For providers established in their careers who are interested in further education regarding the ASD population and related areas, several professional education outlets exist. First, seek local, regional, and web-based continuing education programming focused on ASD and developmental disability topics. Second, collaborate with local hospitals, attend public grand rounds, or pursue professional presentations focused on specialty topics. Third, consider course offerings and graduate certificates in ASD-related curriculum from accredited colleges or universities. Fourth, research the possibility of training in ASD-specific batteries or evaluative methods. Lastly, identify self-guided training opportunities, including publications and online resources from nationally recognized organizations on ASD, such as the Eunice Kennedy Shriver National Institute of Child Health and Human Development (NICHD) , the Autism Centers of Excellence (ACE) Program , and Autism Speaks/Autism Treatment Network professional toolkits.

3.4 Consideration for Specified PCIT-ASD Training Requirements

At the time of this publication, PCIT International did not have established or endorsed training requirements specific to PCIT-ASD. Experienced PCIT trainers who also work with children with ASD find it beneficial for beginning PCIT practitioners to first meet therapist competencies with an understanding of basic PCIT implementation (i.e., within intended age range, with “classic” clinical presentation of disruptive behaviors). Once these foundational skills are developed and a therapeutic framework is set for working with children with “neurotypical ” (non-ASD) development, PCIT Therapists should consider seeking additional training and consultation with a Certified PCIT Trainer before making adaptations to protocol or before applying PCIT to novel populations (see Table 18.2). Likewise, therapists who may be skilled in using PCIT with the general population but who are newly embarking on implementing PCIT with the ASD population should consider consultation specific to applying PCIT to children with ASD. Moreover, as PCIT with the ASD population evolves, interested practitioners are encouraged to attend updated research presentations and clinical workshops offered by expert trainers at PCIT regional and international conventions, as well as hosted by centers of PCIT-ASD expertise.

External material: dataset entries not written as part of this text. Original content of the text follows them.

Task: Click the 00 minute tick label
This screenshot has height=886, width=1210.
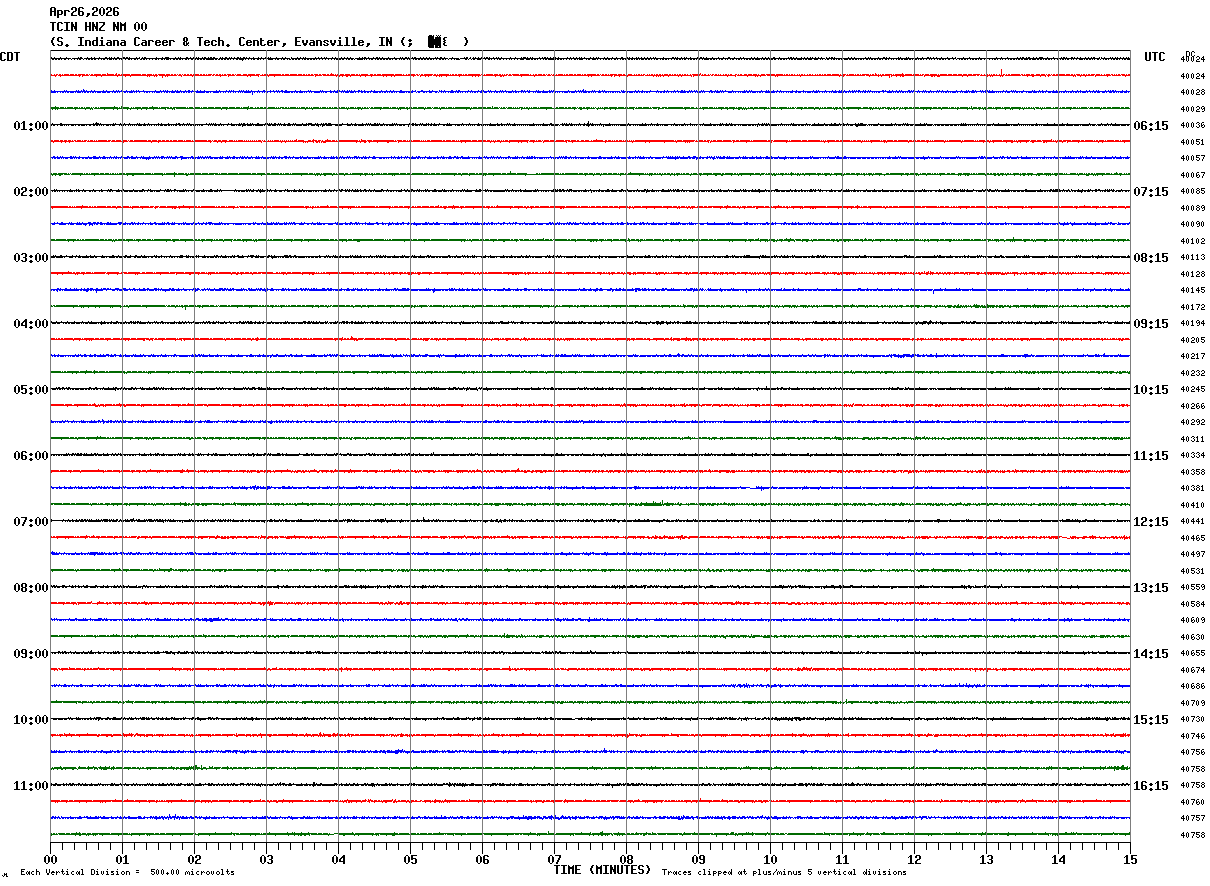Action: click(x=50, y=859)
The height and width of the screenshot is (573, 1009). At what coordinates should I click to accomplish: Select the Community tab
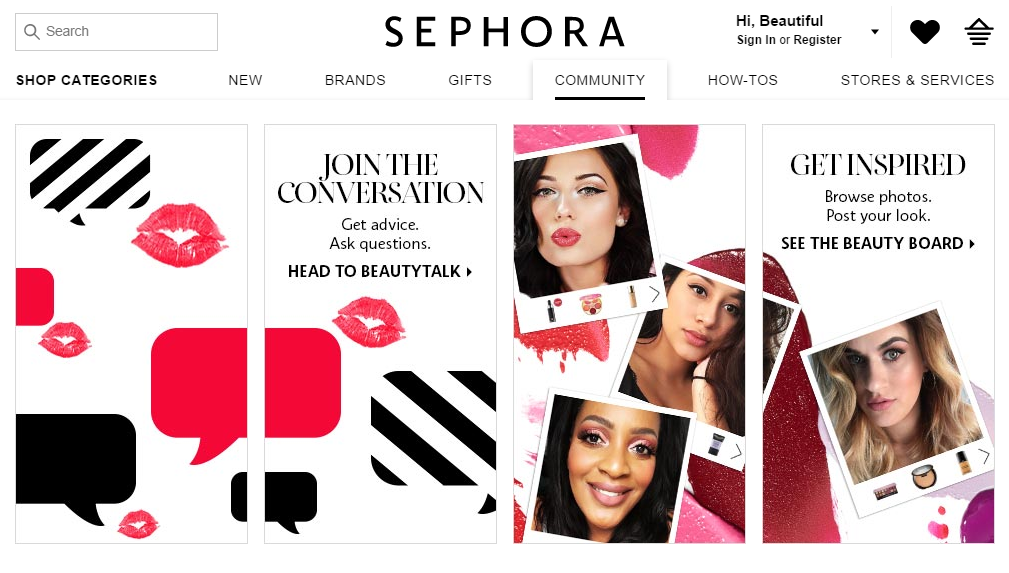point(600,80)
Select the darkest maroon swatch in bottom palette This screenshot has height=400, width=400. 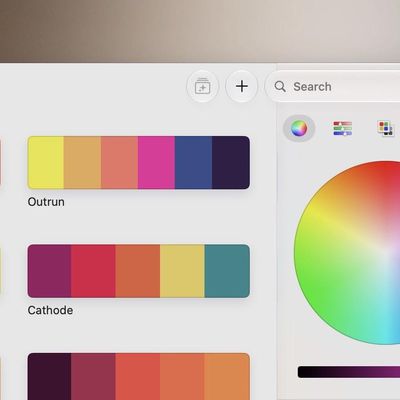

Table 18.2 Recommended PCIT training readiness assessment —ASD supplement

In summary, when considering competency in implementing PCIT with the ASD population, therapists are recommended to develop a solid understanding of behavioral and interactional theories impacting the caregiver-child dynamic. Interested practitioners should assess their eligibility in meeting the prerequisite education requirements and ascertain their practice readiness or “fit” for PCIT before seeking formal PCIT training from a Certified PCIT Trainer to achieve competency in the core components of the intervention. Clinical experience suggests it is beneficial for PCIT Therapists to first conduct the therapy with the primarily disruptive behavior population before embarking on PCIT practice with the ASD population. Additionally, familiarity with ASD assessment, diagnosis, and professional and family resources further bolsters a therapist’s PCIT-ASD work. Where identified gaps in clinical knowledge, experience, or skill exist, it may be beneficial to seek additional training and consultation to sustain PCIT implementation with the ASD population.